By paying for child care it is possible for the parents to be employed. Earlier studies indicate that good access to day care centres and low price for this service may have positive effect on fertility. There is already very good access to day care centres and after-school care in Norway, but further reduction of the prices might stimulate childbearing. The survey pointed in the same direction, because many respondents said that they might have had more children if day care centers and after-school care had been free.
The possible effects of the length of the parental leave, and how this is distributed between the mother and father, have attracted much public and political debate. Our review of existing literature showed that there is no basis for claiming that the father quota affects fertility. There is more uncertainty about the impact of a potential expansion of the total leave. In the survey, however, a common answer was that a longer leave might have led to higher fertility.
Furthermore, a considerable proportion of the survey respondents, and in particular women with children, said that they might have had more children in a society with shorter normal working time for parents (with corresponding increase in the hourly wage so that the full-time income would remain unchanged), an additional vacation week, and more flexible work schedules. Unfortunately, there have so far not been any studies evaluating the effects of such policies.
Our literature review also showed that cash benefits may contribute to higher fertility. However, such benefits may conflict with another political goal – maintaining high employment among mothers. A possible solution to this conflict is to provide cash benefits in the form of tax deductions, although the possible distributional implications of such a policy should ideally first be evaluated.

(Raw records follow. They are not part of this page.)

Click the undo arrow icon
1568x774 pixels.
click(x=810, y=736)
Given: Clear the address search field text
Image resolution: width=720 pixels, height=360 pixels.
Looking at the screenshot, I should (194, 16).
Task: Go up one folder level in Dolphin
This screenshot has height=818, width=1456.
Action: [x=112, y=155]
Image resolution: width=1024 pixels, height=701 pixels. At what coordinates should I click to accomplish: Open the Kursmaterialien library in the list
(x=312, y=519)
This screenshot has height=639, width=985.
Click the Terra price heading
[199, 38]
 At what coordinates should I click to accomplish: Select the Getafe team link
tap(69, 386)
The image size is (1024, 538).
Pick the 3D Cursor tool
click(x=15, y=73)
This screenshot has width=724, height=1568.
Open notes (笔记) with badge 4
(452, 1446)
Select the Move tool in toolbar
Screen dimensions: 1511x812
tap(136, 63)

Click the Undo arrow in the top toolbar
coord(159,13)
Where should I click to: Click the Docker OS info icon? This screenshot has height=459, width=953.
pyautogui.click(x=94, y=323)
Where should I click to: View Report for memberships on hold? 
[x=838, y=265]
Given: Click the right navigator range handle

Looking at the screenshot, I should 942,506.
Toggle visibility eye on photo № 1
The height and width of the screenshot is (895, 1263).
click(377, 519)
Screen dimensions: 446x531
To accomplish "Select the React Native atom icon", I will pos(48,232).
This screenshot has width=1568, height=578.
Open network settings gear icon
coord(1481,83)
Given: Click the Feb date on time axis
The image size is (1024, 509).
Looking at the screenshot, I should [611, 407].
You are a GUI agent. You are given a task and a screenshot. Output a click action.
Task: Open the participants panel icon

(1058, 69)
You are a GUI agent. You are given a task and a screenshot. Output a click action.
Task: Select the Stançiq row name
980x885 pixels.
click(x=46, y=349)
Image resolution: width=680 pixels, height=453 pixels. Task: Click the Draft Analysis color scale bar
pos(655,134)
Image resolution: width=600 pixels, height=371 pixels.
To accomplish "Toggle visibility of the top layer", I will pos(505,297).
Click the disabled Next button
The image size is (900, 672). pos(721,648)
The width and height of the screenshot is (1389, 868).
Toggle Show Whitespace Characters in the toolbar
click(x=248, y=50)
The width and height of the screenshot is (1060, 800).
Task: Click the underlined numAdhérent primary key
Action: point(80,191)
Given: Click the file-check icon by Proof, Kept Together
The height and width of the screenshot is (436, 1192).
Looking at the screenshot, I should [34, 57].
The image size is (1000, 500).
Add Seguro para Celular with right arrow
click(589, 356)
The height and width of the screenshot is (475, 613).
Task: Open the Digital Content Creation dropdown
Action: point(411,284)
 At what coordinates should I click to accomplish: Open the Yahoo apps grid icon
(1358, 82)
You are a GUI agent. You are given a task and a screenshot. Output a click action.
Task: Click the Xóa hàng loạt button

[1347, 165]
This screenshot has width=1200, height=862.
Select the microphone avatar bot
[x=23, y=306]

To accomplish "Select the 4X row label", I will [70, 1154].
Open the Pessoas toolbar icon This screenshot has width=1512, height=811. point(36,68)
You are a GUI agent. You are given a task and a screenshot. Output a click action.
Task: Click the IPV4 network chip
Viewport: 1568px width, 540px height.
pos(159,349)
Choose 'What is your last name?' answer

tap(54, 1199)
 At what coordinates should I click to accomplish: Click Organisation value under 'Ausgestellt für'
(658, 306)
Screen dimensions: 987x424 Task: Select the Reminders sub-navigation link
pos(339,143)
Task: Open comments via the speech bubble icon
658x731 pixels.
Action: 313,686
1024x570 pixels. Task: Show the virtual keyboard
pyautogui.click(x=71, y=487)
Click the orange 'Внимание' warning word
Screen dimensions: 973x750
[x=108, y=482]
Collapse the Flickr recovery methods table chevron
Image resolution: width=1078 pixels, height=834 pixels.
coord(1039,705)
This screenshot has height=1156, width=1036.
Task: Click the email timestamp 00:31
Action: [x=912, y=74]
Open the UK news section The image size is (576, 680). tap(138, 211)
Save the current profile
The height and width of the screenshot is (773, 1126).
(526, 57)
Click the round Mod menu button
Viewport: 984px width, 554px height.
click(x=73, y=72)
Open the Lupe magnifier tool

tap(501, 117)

Additionally, the literature review indicated that lower costs of assisted reproduction may push fertility upwards. However, this conclusion is based on a small number of studies, and even if there is an effect in the countries that have taken such a step, the relevance for Norwegian fertility is probably modest. The proportion who are sub- or infecund is not very high, and many of them already have access to highly subsidized public health care services.
The fertility decline is probably not only a result of economic factors. In particular, there may have been changes in people’s ideas about how important family and children are compared to what one may alternatively spend time and money on. We have not had access to data that can shed light on this, but have documented associations between fertility, religiosity and other value indicators, and have shown a moderate decline in religiosity measured by the proportion believing in God.
At the end of the report, we discuss some other factors that, in principle, may affect fertility, and that we have not analysed. Some of the changes that have taken place in these respects may have contributed to the fertility decline, perhaps especially the reduction in part-time work and in the proportion of the youngest who have a partner.
Register data from Norway and other Nordic countries are highly valuable when examining certain hypotheses about factors underlying the fertility development, or when estimating effects of family policies. However, it would be a great advantage if they could be supplemented with surveys where people are explicitly asked about their reasons for not wanting to become a parent (yet) or have more children. If such surveys had been conducted in, for example, 2009 and 2018, we could have compared the answers and gained more insight into the reasons for the fertility decline. Similarly, if such surveys are conducted regularly in the coming years, we will be better equipped to understand future fertility changes.